EXERCISE DETAILS: Could you express the stretch of records from the line containing "The width and" through the line containing "Action: coord(61,153)" as a JSON list of strings, one per line, with blank lines and pictures left out?

DATA SUPPLIED:
┄┄┄┄┄┄┄┄┄┄┄┄┄┄┄┄┄┄┄┄

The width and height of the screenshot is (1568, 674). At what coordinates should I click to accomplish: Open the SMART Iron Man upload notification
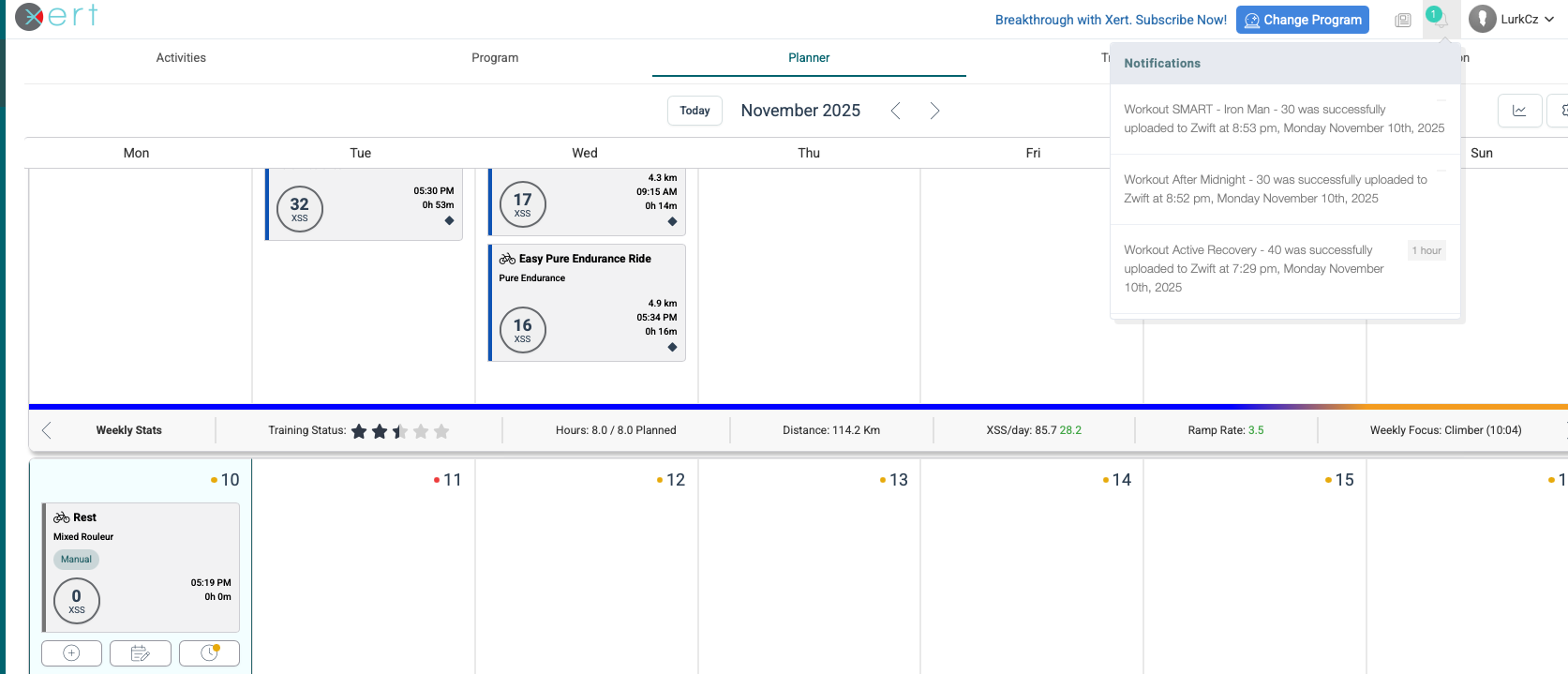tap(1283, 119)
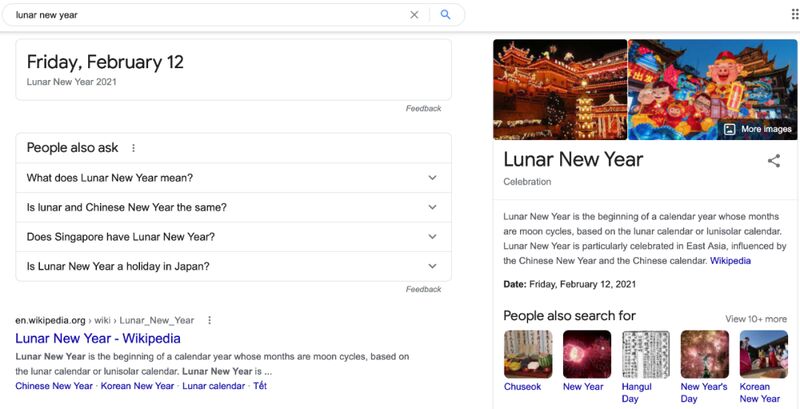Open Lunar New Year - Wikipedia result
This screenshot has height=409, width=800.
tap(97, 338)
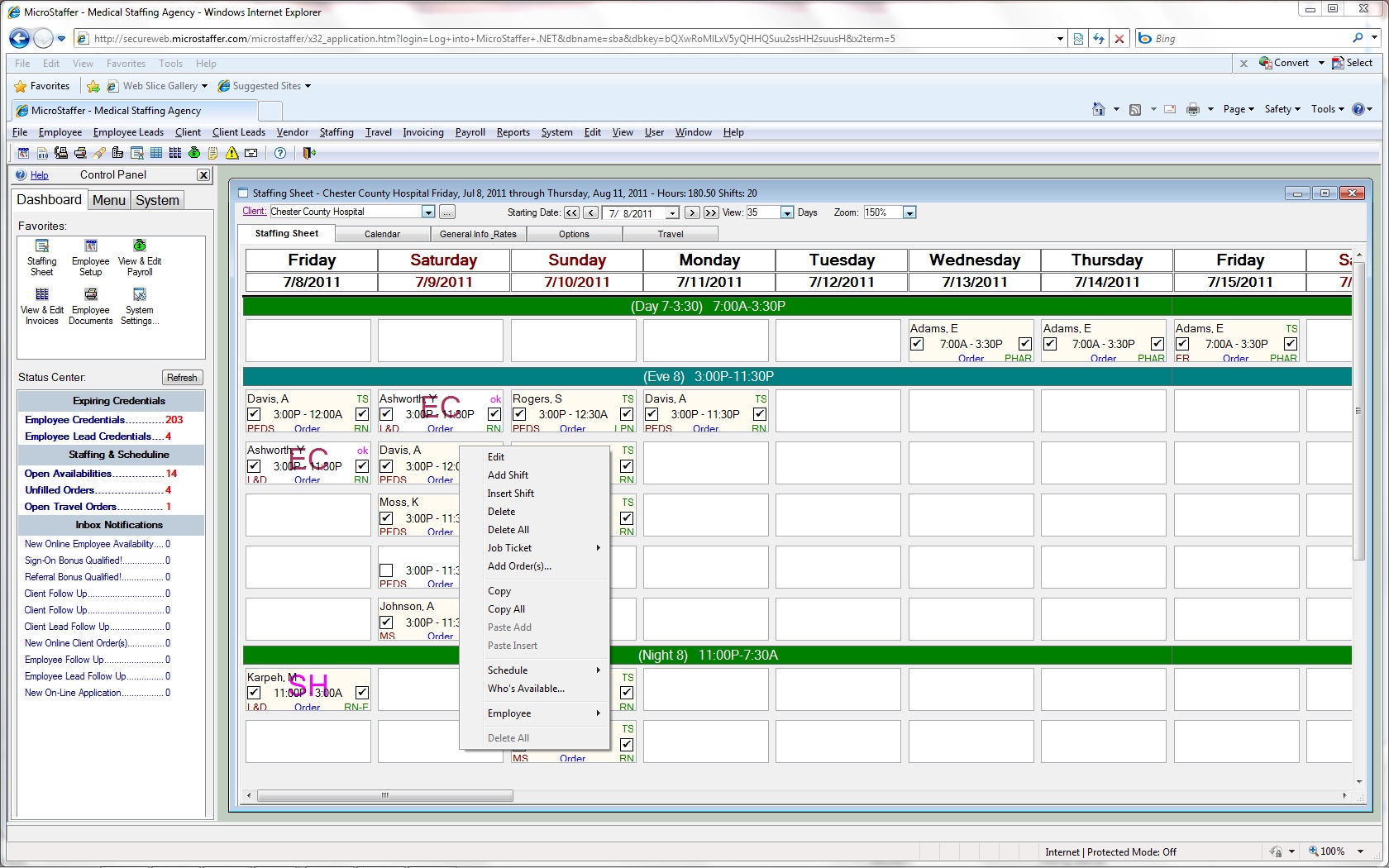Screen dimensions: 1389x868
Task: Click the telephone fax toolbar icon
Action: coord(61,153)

┄┄┄┄┄┄┄┄┄┄┄┄┄┄┄┄┄┄┄┄

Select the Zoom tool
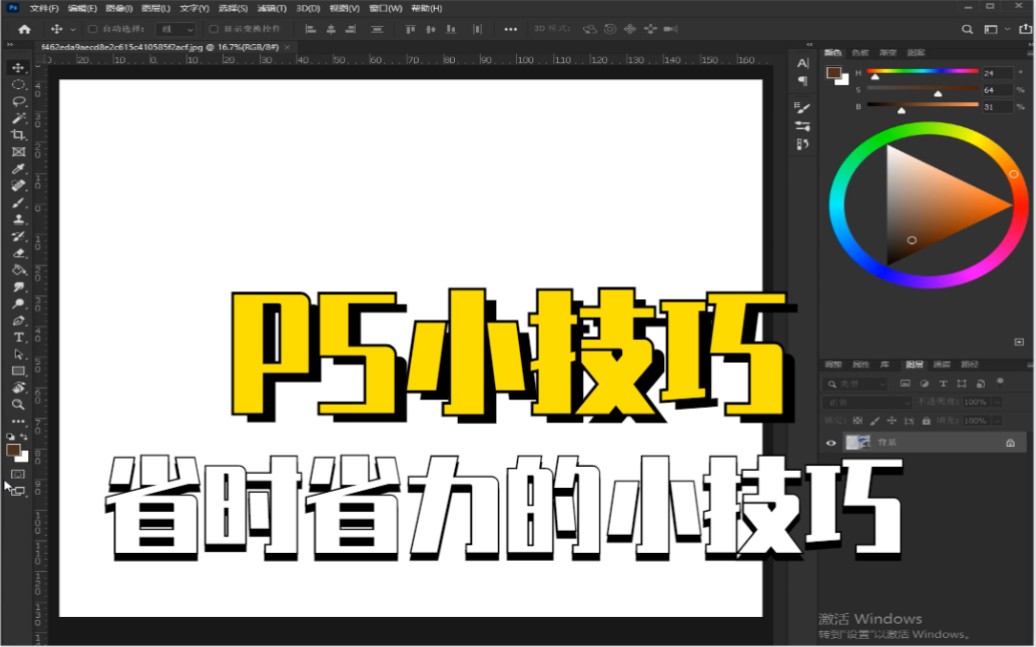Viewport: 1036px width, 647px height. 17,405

┄┄┄┄┄┄┄┄┄┄┄┄┄┄┄┄┄┄┄┄

SOLUTION TO THIS EXERCISE:
[
  "The width and height of the screenshot is (1568, 674). At what coordinates should I click to accomplish: Open the SMART Iron Man upload notification",
  "tap(1283, 119)",
  "Open Lunar New Year - Wikipedia result",
  "This screenshot has height=409, width=800.",
  "tap(97, 338)",
  "Screen dimensions: 1389x868",
  "Task: Click the telephone fax toolbar icon",
  "Action: coord(61,153)"
]